SDSU School of Music hosts first on-campus music festival

by Nakia Richardson, Staff Writer

San Diego State’s School of Music and Dance held its first campus music festival from April 17 to April 20.

Pei-Chun Tsai, a violin lecturer at SDSU and a violinist in the San Diego Symphony Orchestra, put on the festival. She said her main goal was to get students to interact more with instrumentalists.

“I’ve been here for eight years, and I used to invite artists to come. Usually they’d come for one hour or two hour and then teach the class and leave,” said Tsai. “And then I thought to myself,  ‘what a waste’ you know, to just come and spend two hours with our students.”

Tsai said she hopes this becomes a recurring event for students. She said it is also beneficial for students who are pursuing higher education and are in need of letters of recommendation.

Instead of the regular hourly visits, the music festival offered several master classes throughout the week for both undergraduate and graduate students. Brooklyn Rider, a well-known musical quartet based in Brooklyn, New York, and clarinet player Kinan Azmeh were among the lecturers.

Azmeh, also known to be the first Arab musician to obtain a first prize award in Moscow’s Nicolay Rubinstein International Youth competition, said it’s more than just coming to the school to play and perform. He said it’s about giving back and seeing the impact it has on others.

“It’s about becoming part of a community, sharing your most intimate feelings with the world basically,” he said. “So especially when you come in a university context, it’s important because you don’t only do the performance, you interact with the students. You try to teach them and help them to get things out. But also in the meantime, you get inspired by the students.”

The final concert, which was hosted on Friday, April 19, included individual and collective pieces played by the quartet and Azmeh. Many students and other members of the San Diego community came to witness the performance.

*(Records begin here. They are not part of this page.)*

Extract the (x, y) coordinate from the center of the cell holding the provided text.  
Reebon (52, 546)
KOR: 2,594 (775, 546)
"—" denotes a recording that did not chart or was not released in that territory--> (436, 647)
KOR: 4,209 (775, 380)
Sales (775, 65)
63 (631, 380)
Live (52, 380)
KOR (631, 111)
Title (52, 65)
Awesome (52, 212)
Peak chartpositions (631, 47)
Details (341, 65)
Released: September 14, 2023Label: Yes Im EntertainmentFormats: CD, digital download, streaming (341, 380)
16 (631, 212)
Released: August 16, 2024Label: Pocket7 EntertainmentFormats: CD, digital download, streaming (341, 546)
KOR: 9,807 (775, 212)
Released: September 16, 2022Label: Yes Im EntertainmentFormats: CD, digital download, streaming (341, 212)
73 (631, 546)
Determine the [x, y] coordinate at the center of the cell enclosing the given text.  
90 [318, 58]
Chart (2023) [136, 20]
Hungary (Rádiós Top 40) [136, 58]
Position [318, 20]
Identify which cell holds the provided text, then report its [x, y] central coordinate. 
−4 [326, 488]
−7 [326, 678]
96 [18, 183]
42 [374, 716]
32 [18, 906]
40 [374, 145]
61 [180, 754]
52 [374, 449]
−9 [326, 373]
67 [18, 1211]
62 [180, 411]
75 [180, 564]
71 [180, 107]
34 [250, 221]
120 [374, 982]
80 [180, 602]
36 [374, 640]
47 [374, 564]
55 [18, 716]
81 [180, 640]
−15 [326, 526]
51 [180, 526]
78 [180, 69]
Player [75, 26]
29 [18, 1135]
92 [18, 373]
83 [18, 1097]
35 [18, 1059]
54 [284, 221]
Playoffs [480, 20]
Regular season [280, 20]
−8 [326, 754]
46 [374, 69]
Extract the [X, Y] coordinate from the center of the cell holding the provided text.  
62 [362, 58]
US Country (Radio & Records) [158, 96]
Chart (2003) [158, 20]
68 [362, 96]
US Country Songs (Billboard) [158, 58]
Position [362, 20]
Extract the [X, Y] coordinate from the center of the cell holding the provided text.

The first part of the performance featured the quartet performing a piece on healing, derived from inspiration from the story of David and Saul found in the Abrahamic religions. The quartet said they focused on the story of healing and the good and the bad that a person can go through before reaching the end. The second half of the concert were solos performed by Azmeh and two other members of the quartet.

One of the students in attendance was Jasmin Rikard, a third-year music performance major. Rikard said she believes the decision to bring Brooklyn Rider to campus was a worthwhile and smart decision.

“San Diego’s becoming known for its classical music and to have such a large ensemble here in San Diego once a year… it would be really influential,” she said. “To have a group like Brooklyn Rider that plays contemporary pieces and classical pieces with a lot of soul — it’s important.”